• **文章の一部**:
__________________________________________________

自治医科大学の間野博行教授らと科学技術振興機構は、肺がんの新たな原因遺伝子を発見した。日本人の肺がん患者の約7%で見つかり、喫煙者に多かった。肺がんは日本人の死因の第1位で、延命が難しいが、発見した遺伝子を利用すれば、従来よりも肺がんを素早く診断したり治療したりできるようになるとみている。
 
研究チームは、喫煙者の肺がん患者から取り出した細胞を分析し、「EML4―ALK」と呼ばれるがんの原因遺伝子を発見した。この遺伝子の有無を75人の肺がん患者で調べたところ、6.7%に当たる5人(うち喫煙者は4人)で見つかった。
(自治医科大など、肺がんの原因遺伝子発見)


肺癌とは肺に発生する、上皮細胞由来の悪性腫瘍です。90%以上が気管支原性癌であり、気管・気管支、細気管支あるいは末梢肺由来の癌です。

WHOの統計データでは、肺癌による死亡者数は全がん死の17%を占め最も多く、世界中で年間130万人ほどがこの疾患で死亡しているとのことです。日本では2005年の統計では、全がん死の19%を占め、男性では全がん死の中で最も多いです。

__________________________________________________

• **渡されたデータ**:
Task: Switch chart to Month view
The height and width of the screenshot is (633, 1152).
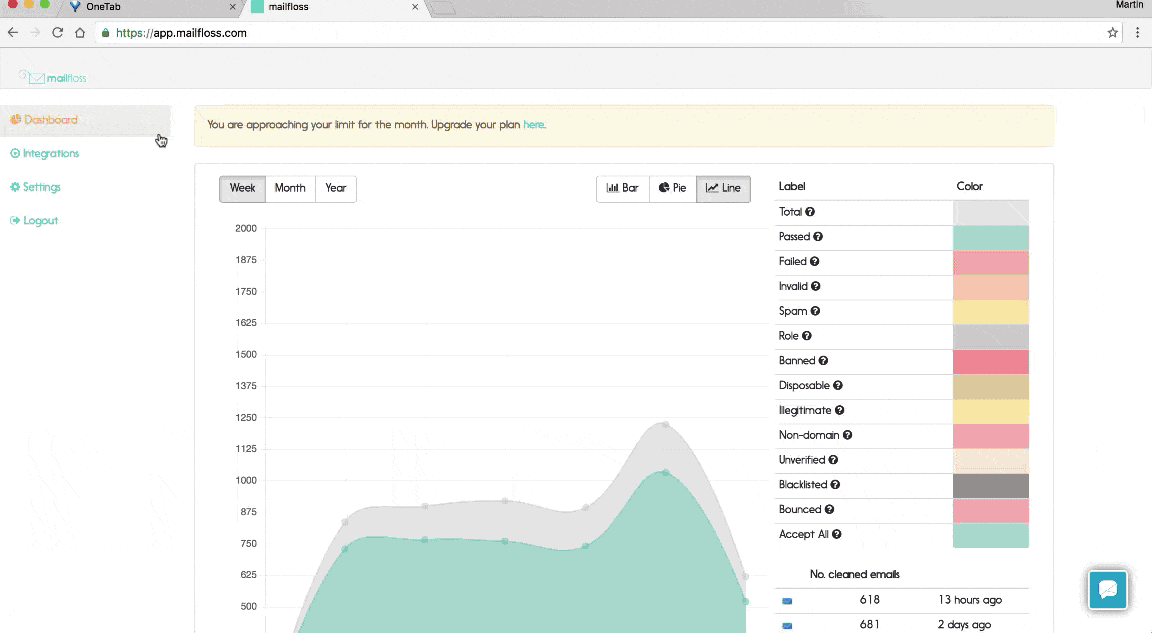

__________________________________________________

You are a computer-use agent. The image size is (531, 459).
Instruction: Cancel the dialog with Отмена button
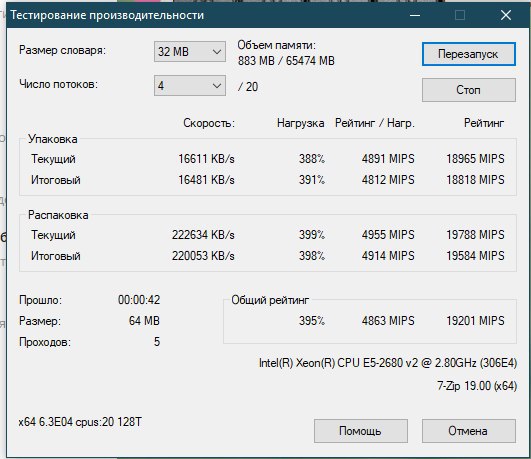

__________________________________________________

• **やること**:
肺がんについての文章の続きを、止まったところから書いてください。 記録は、この文章とは別のところから持ってきたものです。

• **答えはこちら**:
肺癌の原因として、際たるものは喫煙です。ですが、人によってその「なりやすさ」は異なり、それに関連しているのが遺伝的感受性といわれています。癌遺伝子はがんに感受性の高い人々がもっていると考えられている遺伝子です。前癌遺伝子は、発癌性物質にさらされると、癌遺伝子になると考えられています。

今回、発見されたのは「EML4―ALK」とのことです。肺癌患者中の6.7%が陽性とのことで、その有用性はどうかな、といったところですが、陽性の人には、早期発見に期待ができるとのことです。

ALKは、細胞外からの刺激を受けて、細胞の増殖を促す酵素の遺伝子らしいです。EML4と融合することで常時働くようになってしまい、細胞が増殖し続ける、とのこと。

検査が実用化され、今後、臨床応用されることが期待されます。